Pewna wspólnota kościelna zaprosiła mówcę by wygłosił wykład na ich spotkaniu. „Mów o Bogu,”—poprosił go lider grupy—„ale nie wspominaj o Jezusie”.

„Dlaczego?”—zapytał zaskoczony mężczyzna.

„Cóż,”—odrzekł lider—„niektórzy z naszych ważnych członków czują się niezręcznie z Jezusem. Po prostu mów o Bogu, a wszystko będzie dobrze”.

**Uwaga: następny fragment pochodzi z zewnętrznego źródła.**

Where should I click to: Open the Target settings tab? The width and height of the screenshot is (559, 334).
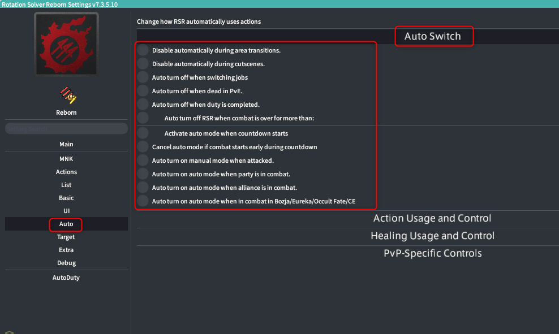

Przyjęcie takich warunków było jednak problematyczne dla mówcy, który później wyznał: „Bez Jezusa nie mam przesłania”. Podobną prośbę do wyznawców Chrystusa wystosowano w pierwszych dniach chrześcijaństwa. Miejscowi przywódcy religijni doszli do wspólnego wniosku, że zabronią uczniom mówić o Jezusie (Dzieje Apostolskie 4:17). Apostołowie jednak nie zgodzili się. „Nie możemy nie mówić o tym, co widzieliśmy i słyszeliśmy”—odpowiedzieli (w. 20).

Twierdzenie, że wierzymy w Boga, lecz nie w Jego Syna, Jezusa Chrystusa, jest sprzeczne samo w sobie. W Ew. Jana 10:30 Jezus wyraźnie określa swój niepowtarzalny związek z Bogiem: „Ja i ojciec jedno jesteśmy”. Tym sposobem ustanowił swoją boskość. Z tego powodu mógł powiedzieć: „Wierzcie w Boga i we mnie wierzcie!” (Ew. Jana 14:1). Apostoł Paweł wiedział, że Jezus jest w swojej naturze Bogiem i równym Bogu (Filipian 2:6).

Nie musimy wstydzić się imienia Jezus, gdyż „nie ma w nikim innym zbawienia; albowiem nie ma żadnego innego imienia pod niebem danego ludziom, przez które moglibyśmy być zbawienni”. (Dzieje Apostolskie 4:12).